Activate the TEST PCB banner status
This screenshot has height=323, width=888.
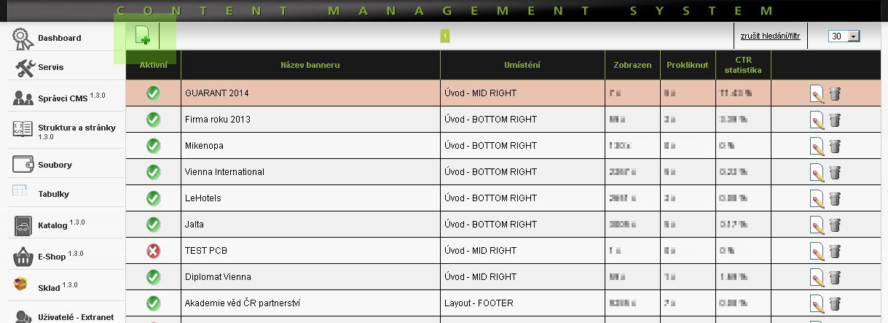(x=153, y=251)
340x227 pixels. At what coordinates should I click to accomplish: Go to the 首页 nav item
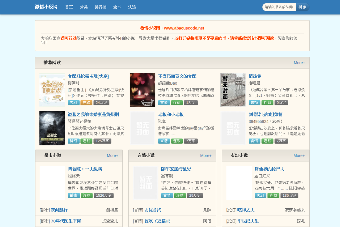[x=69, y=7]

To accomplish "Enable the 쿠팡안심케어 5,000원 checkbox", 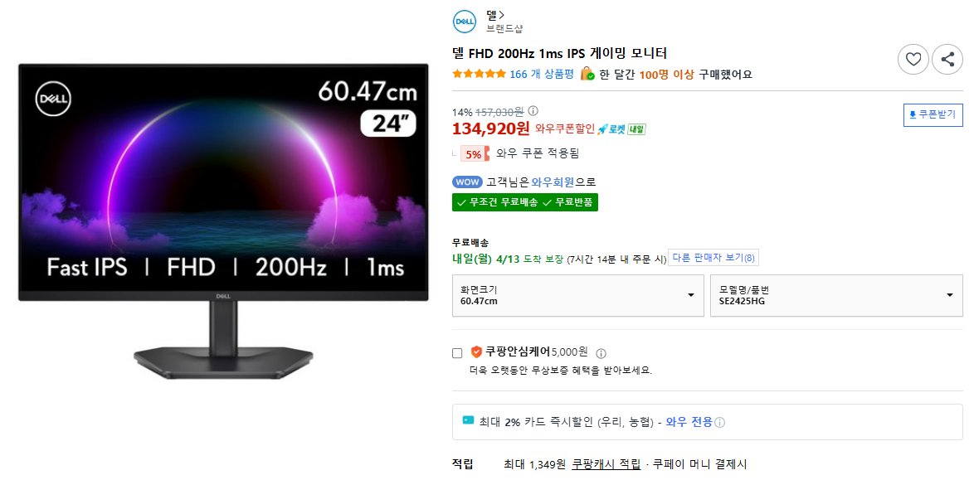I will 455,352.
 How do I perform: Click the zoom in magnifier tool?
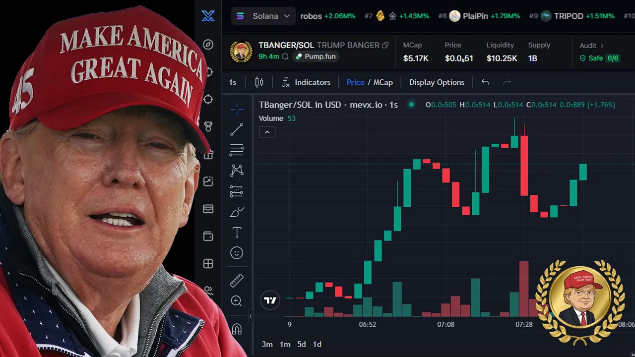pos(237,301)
==
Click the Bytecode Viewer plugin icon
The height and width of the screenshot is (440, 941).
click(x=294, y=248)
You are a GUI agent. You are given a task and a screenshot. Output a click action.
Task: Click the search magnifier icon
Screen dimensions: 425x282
* * *
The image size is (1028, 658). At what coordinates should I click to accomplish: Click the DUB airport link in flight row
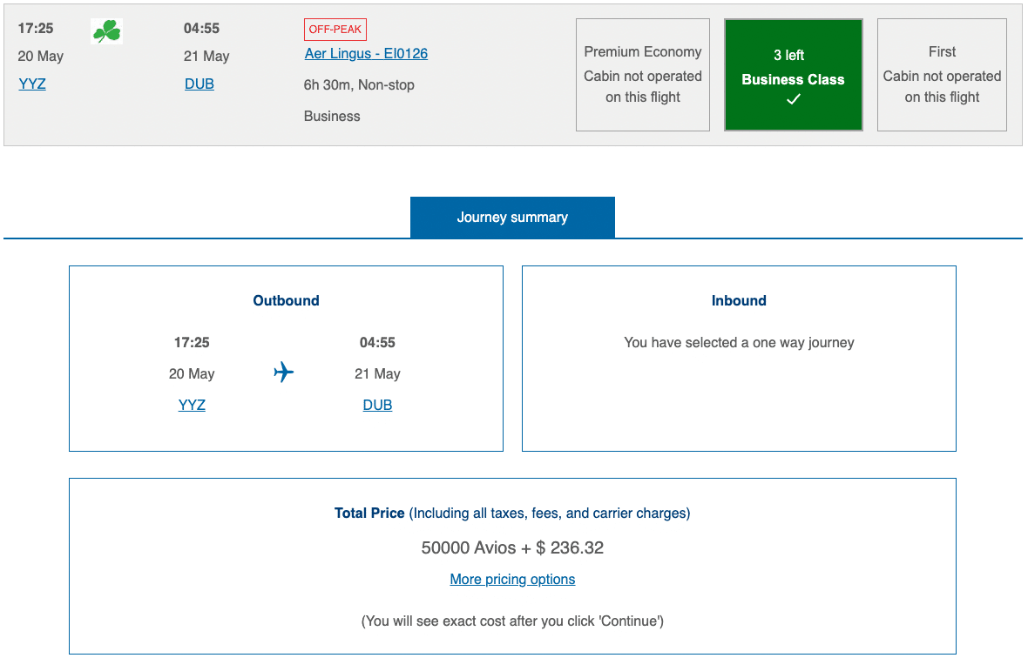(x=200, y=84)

## Your task
Scan the entries above, and wherever a line holds the string "icon", copy it.

## Answer to the exercise
Click the Bytecode Viewer plugin icon
Task: Click the search magnifier icon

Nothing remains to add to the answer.